Information given START

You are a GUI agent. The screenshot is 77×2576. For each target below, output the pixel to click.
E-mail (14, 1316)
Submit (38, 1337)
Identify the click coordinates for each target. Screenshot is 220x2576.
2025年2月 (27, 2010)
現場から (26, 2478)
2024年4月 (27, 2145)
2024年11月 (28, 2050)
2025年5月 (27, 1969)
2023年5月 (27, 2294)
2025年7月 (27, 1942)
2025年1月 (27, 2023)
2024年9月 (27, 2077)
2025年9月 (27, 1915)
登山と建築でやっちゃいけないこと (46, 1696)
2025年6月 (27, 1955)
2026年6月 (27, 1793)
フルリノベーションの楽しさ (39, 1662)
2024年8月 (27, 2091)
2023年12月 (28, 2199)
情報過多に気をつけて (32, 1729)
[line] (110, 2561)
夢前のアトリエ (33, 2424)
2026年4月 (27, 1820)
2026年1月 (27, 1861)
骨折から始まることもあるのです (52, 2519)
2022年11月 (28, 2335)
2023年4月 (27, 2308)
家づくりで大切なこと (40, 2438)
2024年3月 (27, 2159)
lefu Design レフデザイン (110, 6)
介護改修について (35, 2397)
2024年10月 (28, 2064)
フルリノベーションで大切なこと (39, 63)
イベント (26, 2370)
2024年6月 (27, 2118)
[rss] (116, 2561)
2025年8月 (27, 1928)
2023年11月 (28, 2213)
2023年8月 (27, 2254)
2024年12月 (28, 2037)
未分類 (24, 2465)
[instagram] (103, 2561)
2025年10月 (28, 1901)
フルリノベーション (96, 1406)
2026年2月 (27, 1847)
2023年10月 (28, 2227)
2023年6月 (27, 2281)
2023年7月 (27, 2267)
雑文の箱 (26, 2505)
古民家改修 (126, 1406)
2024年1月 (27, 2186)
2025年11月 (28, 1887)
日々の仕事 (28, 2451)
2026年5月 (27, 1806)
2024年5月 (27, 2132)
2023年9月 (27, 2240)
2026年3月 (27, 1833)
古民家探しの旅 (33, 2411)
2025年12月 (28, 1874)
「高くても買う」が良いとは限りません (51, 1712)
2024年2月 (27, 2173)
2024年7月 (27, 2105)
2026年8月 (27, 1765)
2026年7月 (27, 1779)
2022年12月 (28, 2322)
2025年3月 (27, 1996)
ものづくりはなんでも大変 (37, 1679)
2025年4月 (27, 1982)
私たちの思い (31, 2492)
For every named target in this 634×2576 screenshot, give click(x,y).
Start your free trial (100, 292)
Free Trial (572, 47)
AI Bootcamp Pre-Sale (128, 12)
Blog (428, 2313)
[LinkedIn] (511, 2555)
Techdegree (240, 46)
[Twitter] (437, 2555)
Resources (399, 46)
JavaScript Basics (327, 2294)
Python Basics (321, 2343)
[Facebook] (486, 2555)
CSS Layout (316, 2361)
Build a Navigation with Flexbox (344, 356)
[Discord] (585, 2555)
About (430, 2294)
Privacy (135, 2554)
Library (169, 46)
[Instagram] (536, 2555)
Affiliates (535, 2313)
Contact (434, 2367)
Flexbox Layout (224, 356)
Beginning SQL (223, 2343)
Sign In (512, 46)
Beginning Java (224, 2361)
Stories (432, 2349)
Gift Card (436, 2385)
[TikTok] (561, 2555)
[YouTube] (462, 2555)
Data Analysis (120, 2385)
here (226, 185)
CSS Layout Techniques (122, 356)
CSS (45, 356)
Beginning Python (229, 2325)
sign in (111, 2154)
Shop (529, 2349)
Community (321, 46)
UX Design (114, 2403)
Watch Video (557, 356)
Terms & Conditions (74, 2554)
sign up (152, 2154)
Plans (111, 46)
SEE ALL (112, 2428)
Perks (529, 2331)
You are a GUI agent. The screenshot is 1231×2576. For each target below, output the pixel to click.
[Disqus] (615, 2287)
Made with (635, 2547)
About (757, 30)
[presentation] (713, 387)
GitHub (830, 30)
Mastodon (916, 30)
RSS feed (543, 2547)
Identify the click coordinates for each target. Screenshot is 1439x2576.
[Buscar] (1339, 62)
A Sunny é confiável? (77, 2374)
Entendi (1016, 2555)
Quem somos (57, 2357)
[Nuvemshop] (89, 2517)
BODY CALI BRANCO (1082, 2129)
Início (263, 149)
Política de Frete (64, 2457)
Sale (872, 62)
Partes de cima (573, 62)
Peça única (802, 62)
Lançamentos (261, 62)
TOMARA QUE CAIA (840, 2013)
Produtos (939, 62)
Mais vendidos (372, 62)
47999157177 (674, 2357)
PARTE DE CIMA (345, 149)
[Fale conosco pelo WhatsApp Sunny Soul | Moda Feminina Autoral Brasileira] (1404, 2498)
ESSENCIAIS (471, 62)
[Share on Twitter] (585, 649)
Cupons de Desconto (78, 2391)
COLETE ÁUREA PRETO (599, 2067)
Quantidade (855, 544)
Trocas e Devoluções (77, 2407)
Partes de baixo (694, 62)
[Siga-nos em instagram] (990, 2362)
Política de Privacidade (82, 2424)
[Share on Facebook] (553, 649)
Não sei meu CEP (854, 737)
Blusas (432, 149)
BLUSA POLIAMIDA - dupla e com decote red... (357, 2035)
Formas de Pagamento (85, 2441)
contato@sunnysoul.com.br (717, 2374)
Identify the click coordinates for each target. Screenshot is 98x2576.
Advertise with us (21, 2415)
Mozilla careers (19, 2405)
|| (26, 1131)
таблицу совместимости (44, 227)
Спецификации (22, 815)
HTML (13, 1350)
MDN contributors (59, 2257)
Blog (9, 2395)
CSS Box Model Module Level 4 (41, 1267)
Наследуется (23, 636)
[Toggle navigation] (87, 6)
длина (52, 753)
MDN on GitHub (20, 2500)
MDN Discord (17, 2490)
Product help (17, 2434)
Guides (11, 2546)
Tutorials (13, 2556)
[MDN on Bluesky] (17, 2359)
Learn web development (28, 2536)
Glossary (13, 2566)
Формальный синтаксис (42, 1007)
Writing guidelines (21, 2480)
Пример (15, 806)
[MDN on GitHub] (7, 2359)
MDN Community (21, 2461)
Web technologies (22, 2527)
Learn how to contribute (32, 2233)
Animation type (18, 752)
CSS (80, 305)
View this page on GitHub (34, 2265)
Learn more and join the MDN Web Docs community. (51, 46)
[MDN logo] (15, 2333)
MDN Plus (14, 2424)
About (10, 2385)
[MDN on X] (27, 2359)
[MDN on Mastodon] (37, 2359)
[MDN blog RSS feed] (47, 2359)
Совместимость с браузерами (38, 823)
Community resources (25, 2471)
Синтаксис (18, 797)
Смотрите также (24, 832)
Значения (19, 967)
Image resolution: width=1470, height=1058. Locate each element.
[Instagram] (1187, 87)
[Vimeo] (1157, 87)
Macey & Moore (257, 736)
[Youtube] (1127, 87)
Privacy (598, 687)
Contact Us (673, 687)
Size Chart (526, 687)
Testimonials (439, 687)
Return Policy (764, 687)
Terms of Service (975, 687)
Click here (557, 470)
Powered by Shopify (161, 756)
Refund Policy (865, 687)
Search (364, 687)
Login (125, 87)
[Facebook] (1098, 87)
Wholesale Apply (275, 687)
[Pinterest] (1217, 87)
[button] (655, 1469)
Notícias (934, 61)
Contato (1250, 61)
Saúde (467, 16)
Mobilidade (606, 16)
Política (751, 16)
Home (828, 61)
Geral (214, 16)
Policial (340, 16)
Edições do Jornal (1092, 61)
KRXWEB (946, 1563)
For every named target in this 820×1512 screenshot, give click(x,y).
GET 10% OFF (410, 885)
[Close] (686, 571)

Information given END

- **Task objective**
Copy out the lines above word for word, stopping after the line containing "2024年1月 (27, 2186)".

- **Answer box**
You are a GUI agent. The screenshot is 77×2576. For each target below, output the pixel to click.
E-mail (14, 1316)
Submit (38, 1337)
Identify the click coordinates for each target. Screenshot is 220x2576.
2025年2月 (27, 2010)
現場から (26, 2478)
2024年4月 (27, 2145)
2024年11月 (28, 2050)
2025年5月 (27, 1969)
2023年5月 (27, 2294)
2025年7月 (27, 1942)
2025年1月 (27, 2023)
2024年9月 (27, 2077)
2025年9月 (27, 1915)
登山と建築でやっちゃいけないこと (46, 1696)
2025年6月 (27, 1955)
2026年6月 (27, 1793)
フルリノベーションの楽しさ (39, 1662)
2024年8月 (27, 2091)
2023年12月 (28, 2199)
情報過多に気をつけて (32, 1729)
[line] (110, 2561)
夢前のアトリエ (33, 2424)
2026年4月 (27, 1820)
2026年1月 (27, 1861)
骨折から始まることもあるのです (52, 2519)
2022年11月 (28, 2335)
2023年4月 (27, 2308)
家づくりで大切なこと (40, 2438)
2024年3月 (27, 2159)
lefu Design レフデザイン (110, 6)
介護改修について (35, 2397)
2024年10月 (28, 2064)
フルリノベーションで大切なこと (39, 63)
イベント (26, 2370)
2024年6月 (27, 2118)
[rss] (116, 2561)
2025年8月 (27, 1928)
2023年11月 (28, 2213)
2023年8月 (27, 2254)
2024年12月 (28, 2037)
未分類 (24, 2465)
[instagram] (103, 2561)
2025年10月 (28, 1901)
フルリノベーション (96, 1406)
2026年2月 (27, 1847)
2023年10月 (28, 2227)
2023年6月 (27, 2281)
2023年7月 (27, 2267)
雑文の箱 (26, 2505)
古民家改修 (126, 1406)
2024年1月 (27, 2186)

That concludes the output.